▸ Task instructions: Retype the items below word for word, from the line containing "You are a GUI" through the end of the items, and leave the pictures out of your answer.

Rows from a dataset:

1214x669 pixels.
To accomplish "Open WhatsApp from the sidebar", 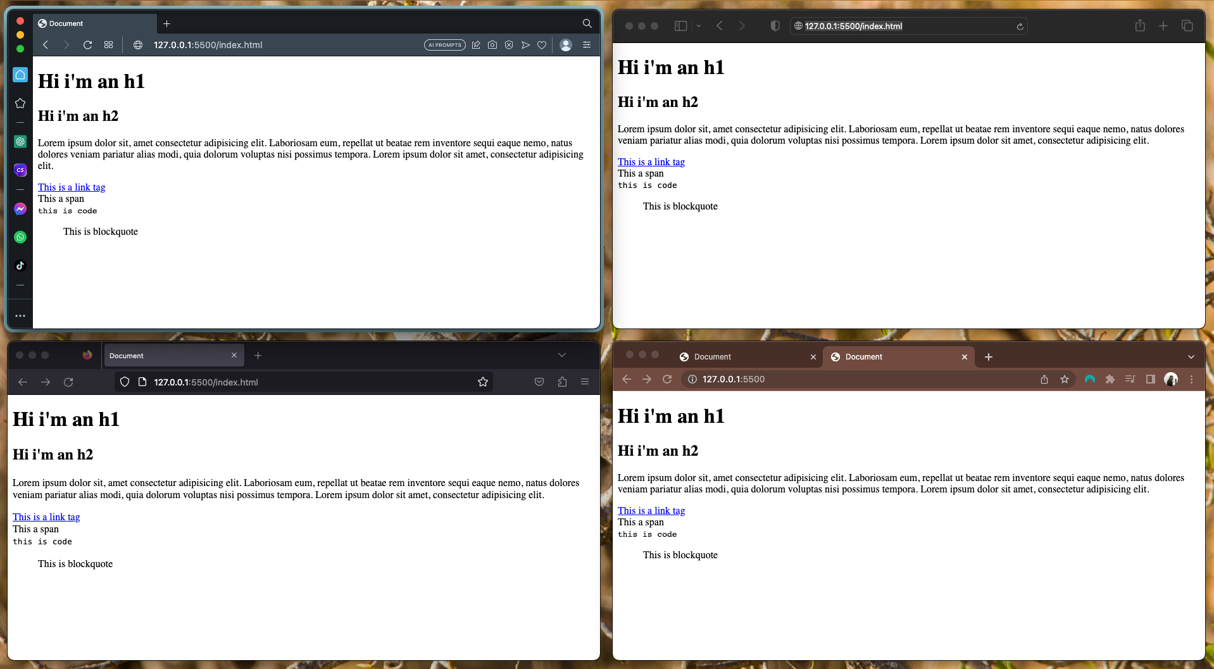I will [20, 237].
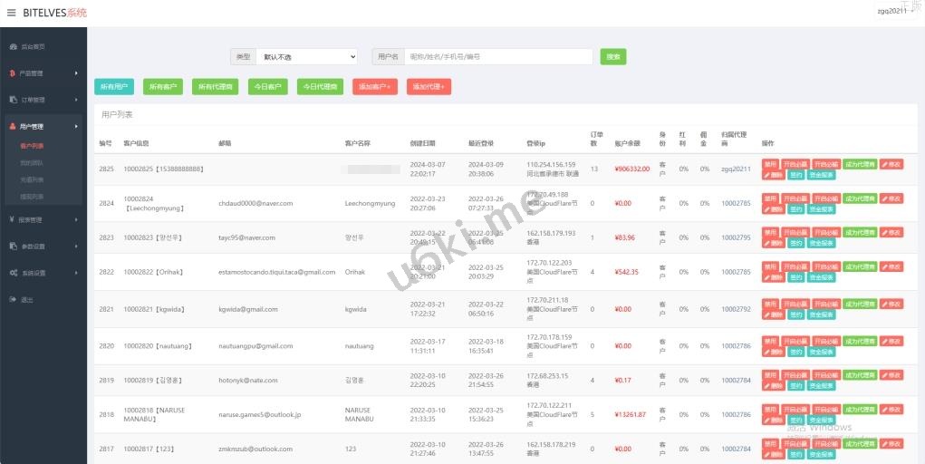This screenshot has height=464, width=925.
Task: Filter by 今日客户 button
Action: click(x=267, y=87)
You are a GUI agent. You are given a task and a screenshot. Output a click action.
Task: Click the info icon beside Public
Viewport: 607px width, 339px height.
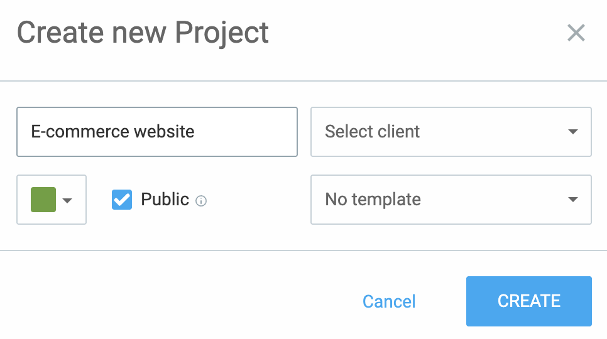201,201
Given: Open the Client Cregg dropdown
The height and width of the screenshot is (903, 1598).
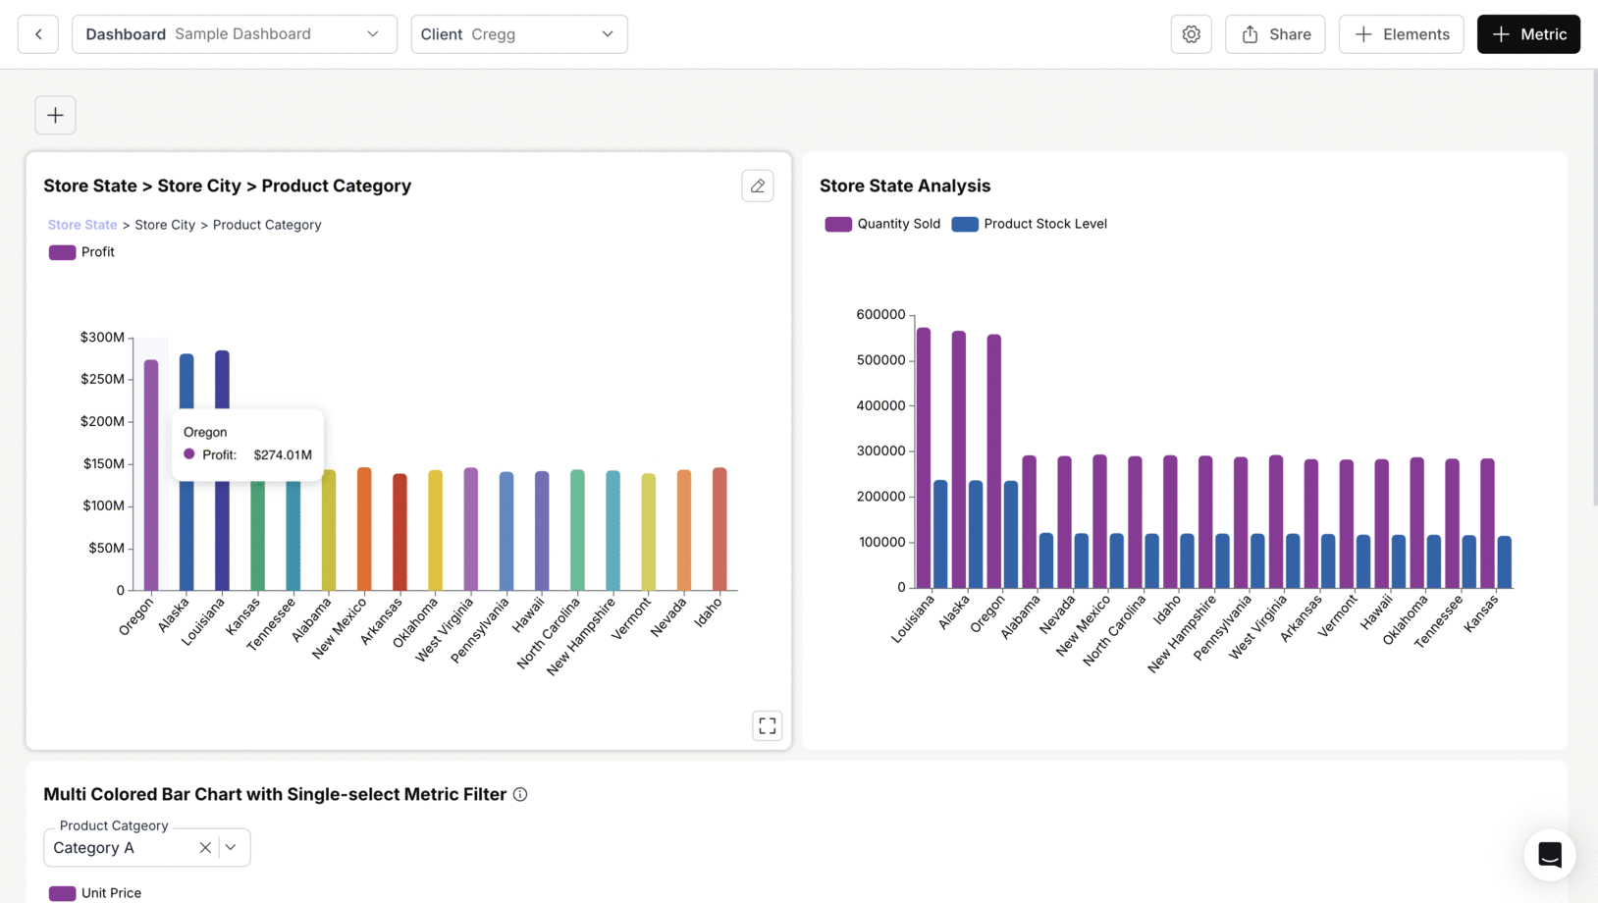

▸ Reply to the task:
You are a GUI agent. You are given a task and a screenshot. Output a click action.
Task: Click the info icon beside Public
Viewport: 607px width, 339px height.
201,201
Given: Open the Client Cregg dropdown
The height and width of the screenshot is (903, 1598).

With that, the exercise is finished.